Однажды вечером, когда мы с Дмитрием пришли к нему в комнату на вечернее чтение, увидели его в чрезвычайном возбуждении: он ходил широкими шагами по комнате, не говоря ни слова. Мы тоже хранили молчание, боясь обращаться к нему с вопросами. Через некоторое время он заговорил.
В словах, которые он постарался сделать понятными для нас, он обрисовал политическую ситуацию и затем объявил, что подал императору прошение об отставке и тот ее принял. Однако он добавил, что не собирается покидать Москву и что за ним сохраняется командование ее войсками.
Прежде чем отпустить нас, он с достоинством и большим чувством говорил о своем глубоком сожалении по поводу положения дел в России, о необходимости принятия серьезных мер и о преступной слабости царских министров и советников.
Его взволнованный тон произвел на нас впечатление. Мы почувствовали, что ситуация, вероятно, и в самом деле очень серьезная. Но дети получают впечатления главным образом от происходящих событий, и мы еще не могли понять того, что влечет за собой эта глубокая озабоченность дяди. На самом деле все это означало, что вскоре нам пришлось покинуть дом генерал-губернатора и переехать во дворец в Нескучном, расположенный в пригороде Москвы, где, как и в предыдущие годы, мы провели рождественские праздники.

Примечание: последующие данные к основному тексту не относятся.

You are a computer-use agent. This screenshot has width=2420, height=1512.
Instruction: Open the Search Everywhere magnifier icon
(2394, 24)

Это было грустное время. Забастовки и беспорядки продолжались. Наши праздники омрачались тревогой, и мы не осмеливались выходить за ворота парка. В дворцовой конюшне разместился кавалерийский эскадрон, были усилены караулы. Город пребывал в состоянии волнения. В любой момент ожидали всеобщего восстания, последствия которого никто не мог предсказать. Были сомнения относительно верности московского гарнизона, а в нескольких полках поднялся мятеж.
Однажды вечером, спустя несколько дней после Рождества, когда мы уже легли спать, нас разбудили по приказу дяди и велели быстро одеваться, чтобы немедленно уехать из дворца в Нескучном. «Мы едем в Кремль», – отрывисто сказал он, когда мы присоединились к нему в вестибюле.

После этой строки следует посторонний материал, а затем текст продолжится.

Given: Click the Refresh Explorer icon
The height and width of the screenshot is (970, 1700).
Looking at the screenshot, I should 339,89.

У дверей нас уже ждала большая закрытая карета, запряженная двумя черными лошадьми. Мы забрались в нее вместе с дядей и тетей, и нас на предельной скорости повезли в ночь. Шторки в карете были задернуты. Мы ничего не видели вокруг. Никто не произносил ни слова, и мы не осмеливались нарушить молчание своими вопросами. Ночь была холодной, снег скрипел под колесами кареты и подковами лошадей. Нам была прекрасно знакома дорога в Кремль, и мы поняли, хотя ничего не было видно, что мы едем к нему окольными путями. Позади нас в тишине улиц раздавался стук копыт скачущего эскорта.

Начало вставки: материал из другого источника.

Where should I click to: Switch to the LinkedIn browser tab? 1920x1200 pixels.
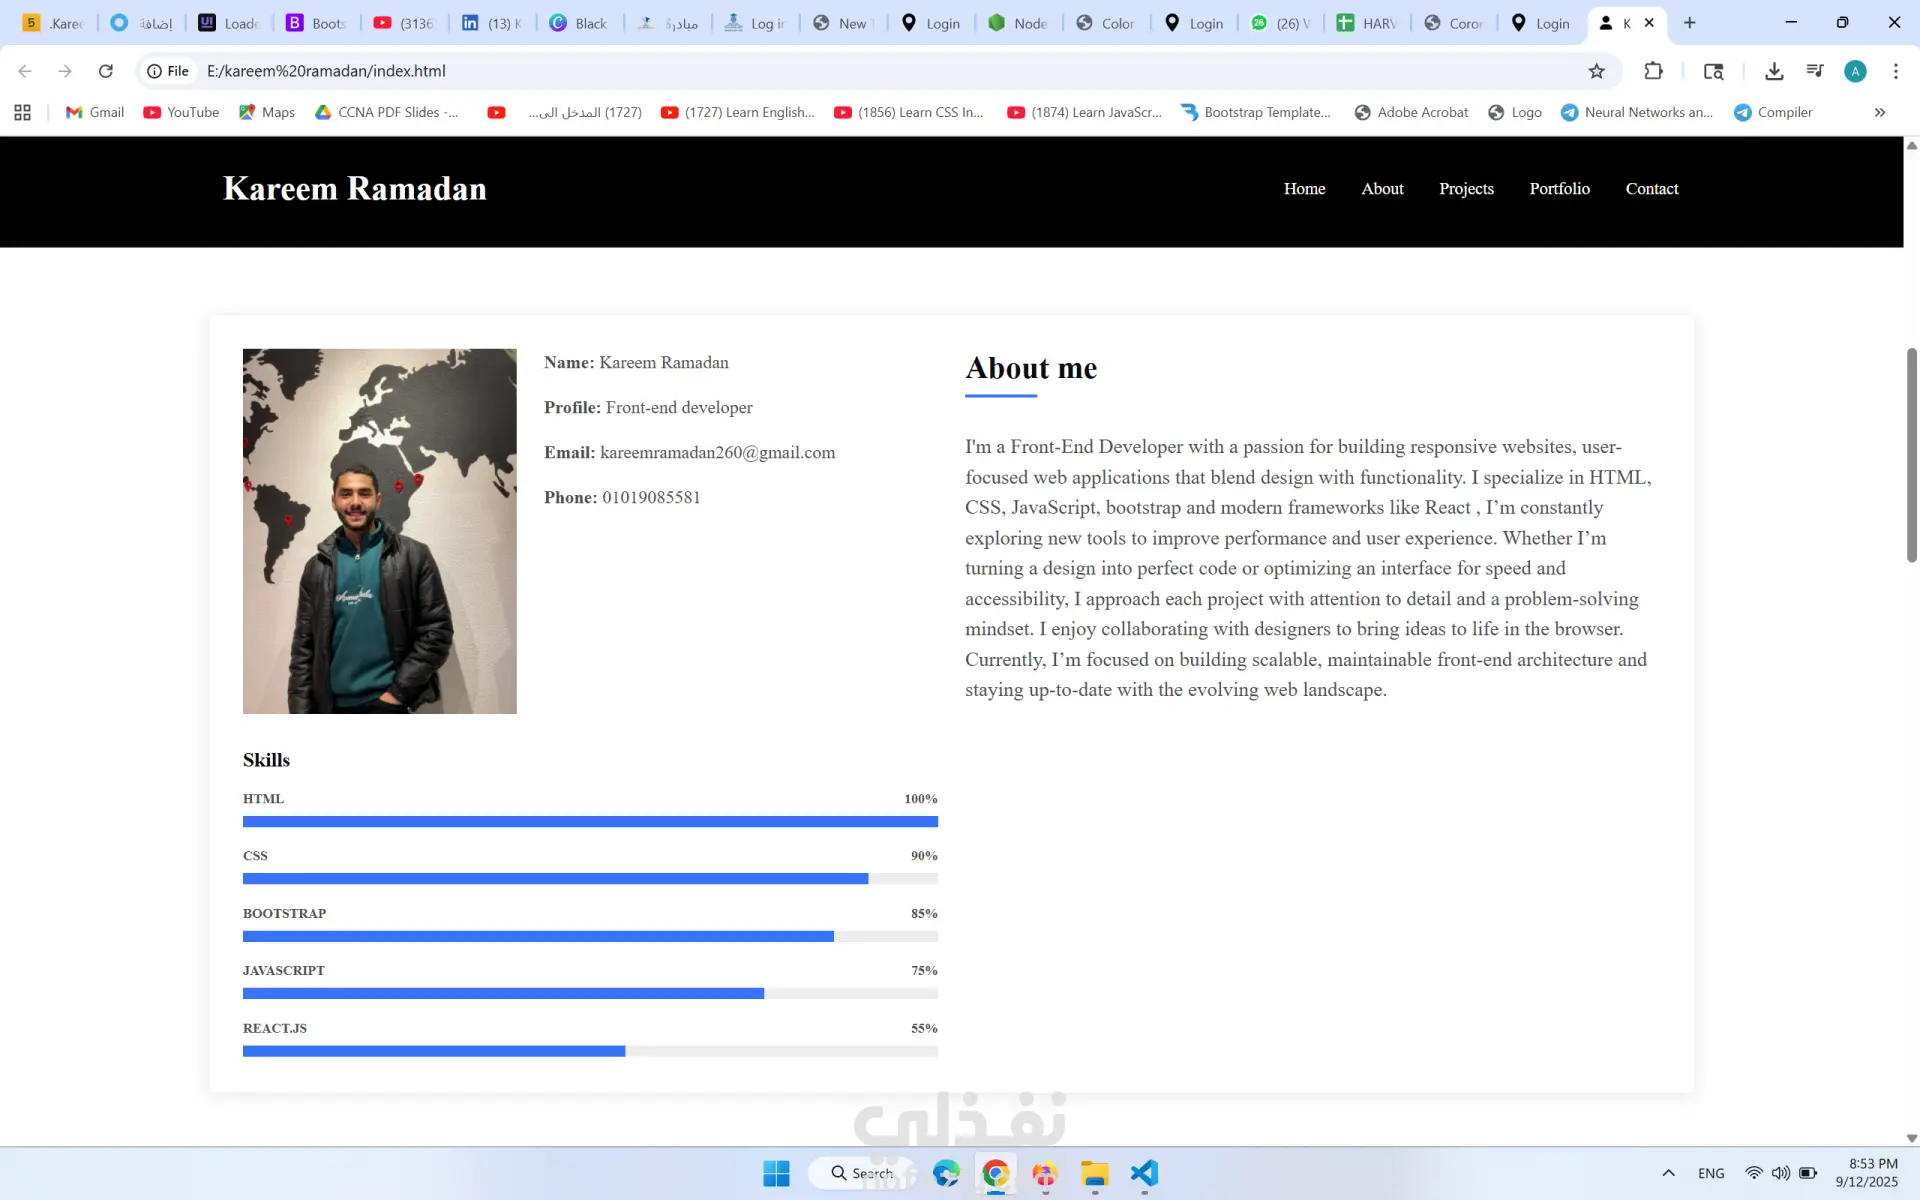492,23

Я не испытывала страха. Возбуждение и любопытство не оставляли места для других чувств. Мы благополучно добрались до Кремля. Кучер пустил лошадей более спокойным шагом, и мы проехали под сводами ворот Кремля к Николаевскому дворцу. Нас ждали несколько заспанных слуг; двери были открыты, и мы вошли. У меня еще не было случая посетить этот дворец, который использовался только для размещения иностранных особ царского происхождения во время дворцовых церемоний, и меньше всего я думала о том, что мне не суждено покинуть его, пока я не выйду замуж.
Мы поднялись на первый этаж и устроились в приемной, где ожидали прихода людей, которые должны были сопроводить нас.
Этот дворец долгое время не отапливался и не проветривался; влажный, леденящий холод стоял в его плохо освещенных апартаментах. Вскоре пришли моя гувернантка, какая-то фрейлина и адъютант, а следом за ними и наши слуги, которые принесли нам вещи, необходимые, чтобы переночевать.
Нам дали чаю. Затем дядя выбрал для нас комнаты, и мы довольно неплохо провели ночь на импровизированных постелях под ворохом одеял.
Я так и не узнала, что было причиной такого поспешного отъезда из Нескучного, но на следующий день нам сказали, что пребывание в Кремле временное, и вскоре, как только позволят обстоятельства, мы вернемся обратно. Нам не были нужны никакие объяснения, чтобы понять, что в нынешних обстоятельствах мы лучше защищены за кремлевскими стенами, чем в пригороде, населенном рабочими находящихся поблизости многочисленных фабрик.
Но дни проходили, а о возвращении в Нескучное никто и не заговаривал.